En marge du caractère apparemment facultatif de la licence dans le décret royal nº 1127/39, l’interprétation du droit national impose, au regard de la directive, d’étendre, par analogie, le régime des brevets aux obtentions végétales et d’introduire simultanément la notion de «redevance appropriée» pour rétribuer l’usage de la licence. De surcroît, l’article 12, paragraphe 3, sous a), soumet expressément la concession de la licence à la preuve que le demandeur s’est vainement adressé au titulaire du brevet ou du droit d’obtention végétale pour obtenir une licence contractuelle, condition absente dans la réglementation italienne.
65. Pour les raisons qui ont été exposées, cette partie du recours doit être déclarée fondée.
Dépens
66. La République italienne n’a pas demandé la condamnation de la requérante et, par conséquent, elle doit supporter ses propres dépens, en application de l’article 69, paragraphe 5, du règlement de procédure.
67. S’agissant des dépens de la Commission, je pense qu’ils doivent être répartis par moitié entre les parties, conformément à l’article 69, paragraphe 3, du règlement de procédure étant donné que chaque partie a partiellement succombé mais, surtout, en raison de la stratégie d’esquive procédurale de l’État défendeur, qui a biaisé le déroulement normal du débat.
Conclusion
68. Eu égard à l’ensemble des éléments exposés antérieurement, je propose à la Cour de déclarer que la République italienne a manqué aux obligations contenues aux articles 6, paragraphe 2, et 8 à 12 de la directive 98/44/CE du Parlement européen et du Conseil, du 6 juillet 1998, relative à la protection juridique des inventions biotechnologiques, de rejeter le recours pour le surplus et de condamner expressément l’État défendeur à payer ses propres dépens et la moitié de ceux engagés par la Commission.
1 – Langue originale: l'espagnol.
2 – JO L 213, p. 13.
3 – Bien qu’absent du Diccionario de la Real Academia Española, ce mot, qui apparaît à profusion dans la directive, est utilisé dans les présentes conclusions en raison de sa flexibilité et afin d’éviter l’utilisation incessante de périphrases compliquées.
4 – Cass. 28 juin 2001, nº 8879.
5 – 363/85, Rec. p. 1733, point 7.
6 – Arrêt du 28 février 1991, Commission/Allemagne (C‑131/88, Rec. p.
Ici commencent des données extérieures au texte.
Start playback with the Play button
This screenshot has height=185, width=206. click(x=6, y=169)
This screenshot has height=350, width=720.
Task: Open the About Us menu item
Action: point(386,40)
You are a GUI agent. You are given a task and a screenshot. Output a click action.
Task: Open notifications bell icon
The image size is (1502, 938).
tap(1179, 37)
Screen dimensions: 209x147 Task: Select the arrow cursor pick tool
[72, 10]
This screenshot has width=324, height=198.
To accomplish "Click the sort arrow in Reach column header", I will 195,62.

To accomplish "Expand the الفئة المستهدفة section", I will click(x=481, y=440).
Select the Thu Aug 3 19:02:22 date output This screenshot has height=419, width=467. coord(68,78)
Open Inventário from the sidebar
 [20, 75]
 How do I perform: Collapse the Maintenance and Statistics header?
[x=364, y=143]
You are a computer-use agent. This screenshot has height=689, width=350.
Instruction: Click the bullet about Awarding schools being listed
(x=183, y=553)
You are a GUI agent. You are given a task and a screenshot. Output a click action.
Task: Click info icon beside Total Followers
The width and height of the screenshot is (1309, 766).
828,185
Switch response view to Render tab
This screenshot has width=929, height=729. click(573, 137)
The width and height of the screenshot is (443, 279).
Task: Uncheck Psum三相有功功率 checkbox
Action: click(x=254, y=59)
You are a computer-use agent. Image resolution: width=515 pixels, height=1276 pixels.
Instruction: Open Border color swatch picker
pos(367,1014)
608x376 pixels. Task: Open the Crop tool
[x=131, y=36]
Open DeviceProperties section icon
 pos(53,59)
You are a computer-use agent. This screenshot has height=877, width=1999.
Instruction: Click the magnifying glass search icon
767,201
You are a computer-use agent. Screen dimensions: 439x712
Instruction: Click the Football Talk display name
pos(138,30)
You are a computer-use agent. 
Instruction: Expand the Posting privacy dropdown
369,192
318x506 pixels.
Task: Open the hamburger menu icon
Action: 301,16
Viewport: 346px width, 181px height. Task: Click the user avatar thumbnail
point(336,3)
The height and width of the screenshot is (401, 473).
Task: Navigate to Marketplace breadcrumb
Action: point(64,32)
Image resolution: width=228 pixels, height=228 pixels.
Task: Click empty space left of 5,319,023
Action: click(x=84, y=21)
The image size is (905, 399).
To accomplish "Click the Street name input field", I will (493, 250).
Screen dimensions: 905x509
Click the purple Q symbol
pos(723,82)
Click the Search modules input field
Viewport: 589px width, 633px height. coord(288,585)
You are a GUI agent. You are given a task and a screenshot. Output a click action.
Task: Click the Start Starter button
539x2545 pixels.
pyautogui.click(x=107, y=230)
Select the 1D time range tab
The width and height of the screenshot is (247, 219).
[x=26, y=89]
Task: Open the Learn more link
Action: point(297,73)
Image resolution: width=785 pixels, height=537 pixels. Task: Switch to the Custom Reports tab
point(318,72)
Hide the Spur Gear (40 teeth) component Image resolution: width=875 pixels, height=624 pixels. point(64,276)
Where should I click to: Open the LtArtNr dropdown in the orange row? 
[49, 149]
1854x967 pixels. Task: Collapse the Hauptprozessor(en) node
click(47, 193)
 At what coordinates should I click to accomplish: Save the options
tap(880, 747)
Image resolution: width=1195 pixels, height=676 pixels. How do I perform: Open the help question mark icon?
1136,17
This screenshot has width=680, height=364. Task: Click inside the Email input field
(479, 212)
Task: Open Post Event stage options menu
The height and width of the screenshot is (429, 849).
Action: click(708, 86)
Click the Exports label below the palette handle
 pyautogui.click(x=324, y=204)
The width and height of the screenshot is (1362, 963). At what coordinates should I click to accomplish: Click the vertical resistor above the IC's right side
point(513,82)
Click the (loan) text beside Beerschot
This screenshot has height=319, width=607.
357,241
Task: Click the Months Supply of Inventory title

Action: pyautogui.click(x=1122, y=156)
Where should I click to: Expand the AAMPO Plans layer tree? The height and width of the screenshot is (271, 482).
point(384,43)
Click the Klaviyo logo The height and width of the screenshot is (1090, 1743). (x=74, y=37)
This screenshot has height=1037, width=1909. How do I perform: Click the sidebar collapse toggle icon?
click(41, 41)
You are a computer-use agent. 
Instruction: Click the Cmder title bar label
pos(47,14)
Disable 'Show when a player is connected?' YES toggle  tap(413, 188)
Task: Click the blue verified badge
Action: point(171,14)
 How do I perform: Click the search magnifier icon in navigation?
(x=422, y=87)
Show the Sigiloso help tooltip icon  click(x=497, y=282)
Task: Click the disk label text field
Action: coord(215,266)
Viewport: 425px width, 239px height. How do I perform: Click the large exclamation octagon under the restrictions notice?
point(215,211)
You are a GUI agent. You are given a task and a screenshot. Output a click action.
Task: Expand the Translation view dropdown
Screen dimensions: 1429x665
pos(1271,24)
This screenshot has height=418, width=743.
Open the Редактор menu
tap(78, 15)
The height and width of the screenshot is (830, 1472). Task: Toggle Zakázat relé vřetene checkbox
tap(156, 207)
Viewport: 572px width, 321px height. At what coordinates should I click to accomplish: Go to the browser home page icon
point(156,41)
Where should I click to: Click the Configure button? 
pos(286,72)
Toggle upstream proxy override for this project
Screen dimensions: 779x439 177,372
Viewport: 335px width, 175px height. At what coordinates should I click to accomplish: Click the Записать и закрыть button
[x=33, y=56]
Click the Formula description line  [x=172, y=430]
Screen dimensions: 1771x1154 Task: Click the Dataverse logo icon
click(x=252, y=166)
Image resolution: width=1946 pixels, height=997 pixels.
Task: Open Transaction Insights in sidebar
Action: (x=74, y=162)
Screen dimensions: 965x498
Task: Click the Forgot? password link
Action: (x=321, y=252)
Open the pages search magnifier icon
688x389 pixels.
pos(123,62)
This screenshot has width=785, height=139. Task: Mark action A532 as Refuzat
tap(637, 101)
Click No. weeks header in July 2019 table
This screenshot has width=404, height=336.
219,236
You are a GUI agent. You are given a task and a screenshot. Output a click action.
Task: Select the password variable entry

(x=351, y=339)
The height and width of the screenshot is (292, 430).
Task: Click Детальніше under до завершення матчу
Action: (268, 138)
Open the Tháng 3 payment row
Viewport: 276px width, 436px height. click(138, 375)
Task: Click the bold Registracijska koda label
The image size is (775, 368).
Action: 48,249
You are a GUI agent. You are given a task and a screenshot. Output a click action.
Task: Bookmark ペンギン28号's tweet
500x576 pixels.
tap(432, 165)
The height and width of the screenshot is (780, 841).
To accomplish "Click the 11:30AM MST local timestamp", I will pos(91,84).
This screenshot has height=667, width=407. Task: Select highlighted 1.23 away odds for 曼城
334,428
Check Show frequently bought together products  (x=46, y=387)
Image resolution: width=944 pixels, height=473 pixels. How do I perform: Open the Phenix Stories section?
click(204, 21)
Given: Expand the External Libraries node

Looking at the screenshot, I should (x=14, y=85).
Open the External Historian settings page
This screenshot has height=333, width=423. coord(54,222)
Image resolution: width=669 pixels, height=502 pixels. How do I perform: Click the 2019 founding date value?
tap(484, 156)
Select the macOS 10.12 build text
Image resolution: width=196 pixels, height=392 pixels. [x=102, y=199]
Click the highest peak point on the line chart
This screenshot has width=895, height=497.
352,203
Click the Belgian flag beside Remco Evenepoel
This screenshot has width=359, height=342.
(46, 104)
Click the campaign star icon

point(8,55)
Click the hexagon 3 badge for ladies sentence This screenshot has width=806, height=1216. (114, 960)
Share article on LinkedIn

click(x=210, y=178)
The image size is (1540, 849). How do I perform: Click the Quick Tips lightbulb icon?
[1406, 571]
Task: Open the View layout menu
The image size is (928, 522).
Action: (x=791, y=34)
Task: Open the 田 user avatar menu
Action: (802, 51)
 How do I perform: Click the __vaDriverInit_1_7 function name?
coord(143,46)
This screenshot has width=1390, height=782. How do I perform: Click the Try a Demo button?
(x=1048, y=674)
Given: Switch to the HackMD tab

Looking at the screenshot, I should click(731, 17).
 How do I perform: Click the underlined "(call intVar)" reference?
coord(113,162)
I-825, point 8).
7 – Voir, par exemple, arrêts du 25 novembre 1998, Commission/Espagne (C‑214/96, Rec. p. I‑7661, point 25); du 25 mai 2000, Commission/Grèce (C‑384/97, Rec. p. I‑3823, point 35), et du 10 mai 2001, Commission/Pays-Bas (C‑152/98, Rec. p. I-3463, point 21).
8 – Point 76 des conclusions jointes du 3 juillet 2001, dans les affaires Commission/Portugal (arrêt du 4 juin 2002, C-367/98, Rec. p. I-4731), Commission/France (arrêt du 4 juin 2002, C-483/99, Rec. p. I‑4781) et Commission/Belgique (arrêt du 4 juin 2002, C-503/99, Rec. p. I‑4809).
9 – Arrêt du 13 décembre 1990, Commission/Grèce (C‑347/88, Rec. p. I-4747, point 28).
10 – Voir, en particulier, arrêts du 25 mai 1982, Commission/Pays-Bas (96/81, Rec. p. 1791, point 6); du 26 juin 2003, Commission/Espagne (C‑404/00, Rec. p. I-6695, point 26); et du 6 novembre 2003, Commission/Royaume-Uni (C‑434/01, Rec. p. I-13329, point 21).